HRV can also be used to compare data projections. Here, we use a random sample of 600 exemplars from each class in MNIST. Figure 11 shows the J1 optima on the principal component and MDA scores for the nine major components in each case. Whereas the PC scores are more compact and have significant overlap of some classes in any direction, the MDA scores break out better by class and are more spread. This better geometry from the MDA result might suggest the presence of multiple classes in an unsupervised setting. The better visualization from MDA would be expected to some level, as MDA provides the optimal linear projections for class separation. Additional comparisons to dimension reduction methods, and further investigation into the embedded optimization problem, are included as Appendix 1.

MNIST HRV representations using J1: (a) principal component scores and (b) MDA scores.
Conclusion
In general, the visualization methodologies proposed here work best with a moderate number of features and a few classes due to the constraints of dimensionality and maintaining feature information. However, they have also been shown to be useful in identifying data outliers, comparing transformations, and comparing data classification complexity.
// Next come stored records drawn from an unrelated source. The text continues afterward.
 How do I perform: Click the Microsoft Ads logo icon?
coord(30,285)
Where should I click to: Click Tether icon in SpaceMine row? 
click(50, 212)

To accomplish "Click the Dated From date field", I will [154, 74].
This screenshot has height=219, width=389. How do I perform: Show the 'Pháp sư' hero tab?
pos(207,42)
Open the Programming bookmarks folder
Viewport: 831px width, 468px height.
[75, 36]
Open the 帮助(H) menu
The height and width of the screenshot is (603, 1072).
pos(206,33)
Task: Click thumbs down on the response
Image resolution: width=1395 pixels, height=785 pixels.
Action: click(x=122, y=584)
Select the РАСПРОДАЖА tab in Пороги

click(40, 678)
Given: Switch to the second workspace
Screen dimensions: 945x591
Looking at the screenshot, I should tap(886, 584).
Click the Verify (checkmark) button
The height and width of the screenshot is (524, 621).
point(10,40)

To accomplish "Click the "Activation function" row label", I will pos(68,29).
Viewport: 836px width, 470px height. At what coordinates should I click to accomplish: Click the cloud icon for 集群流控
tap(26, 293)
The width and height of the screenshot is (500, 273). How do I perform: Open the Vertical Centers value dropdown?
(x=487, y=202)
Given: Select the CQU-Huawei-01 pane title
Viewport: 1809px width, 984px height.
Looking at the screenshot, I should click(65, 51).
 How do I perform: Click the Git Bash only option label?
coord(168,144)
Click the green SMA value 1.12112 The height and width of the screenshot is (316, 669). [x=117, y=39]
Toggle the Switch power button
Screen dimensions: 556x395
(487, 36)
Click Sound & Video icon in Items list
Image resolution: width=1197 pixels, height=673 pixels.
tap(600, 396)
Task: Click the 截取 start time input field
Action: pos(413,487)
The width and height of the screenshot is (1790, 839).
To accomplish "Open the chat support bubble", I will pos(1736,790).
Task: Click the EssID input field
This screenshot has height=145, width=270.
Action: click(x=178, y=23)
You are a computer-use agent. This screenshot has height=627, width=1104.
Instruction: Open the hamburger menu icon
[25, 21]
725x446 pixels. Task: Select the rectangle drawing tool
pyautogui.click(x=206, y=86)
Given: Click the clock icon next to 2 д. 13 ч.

With a very large number of features, the HRC coordinates may become more condensed due to the features being normalized. This can be mitigated in part by removing outliers, using projections, or exploring feature subsets. If performing unsupervised exploratory analysis on a dataset, a large number of classes can create a challenge unless they have break-defining feature subsets. Either way, this separation or lack of separation can still be useful information to the user.
The HRV technique itself is very simple and does not change the inherent properties of the data, thus making it very easy to interpret. Additionally, the visualization is efficient to compute. Determining optimal groupings using the objectives and formulations presented is relatively efficient, with a heuristic needed only once the number of features becomes large. In cases where the data have well-behaved class structures, the visualization provides a tool to identify this structure, and in cases where the boundaries are more complex or overlap, the visualization enables identification of such properties. If used dynamically, these visualizations can also be used for purposes of feature selection.
Footnotes
Declaration of conflicting interests
The author(s) declared no potential conflicts of interest with respect to the research, authorship, and/or publication of this article.
Funding
The author(s) received no financial support for the research, authorship, and/or publication of this article.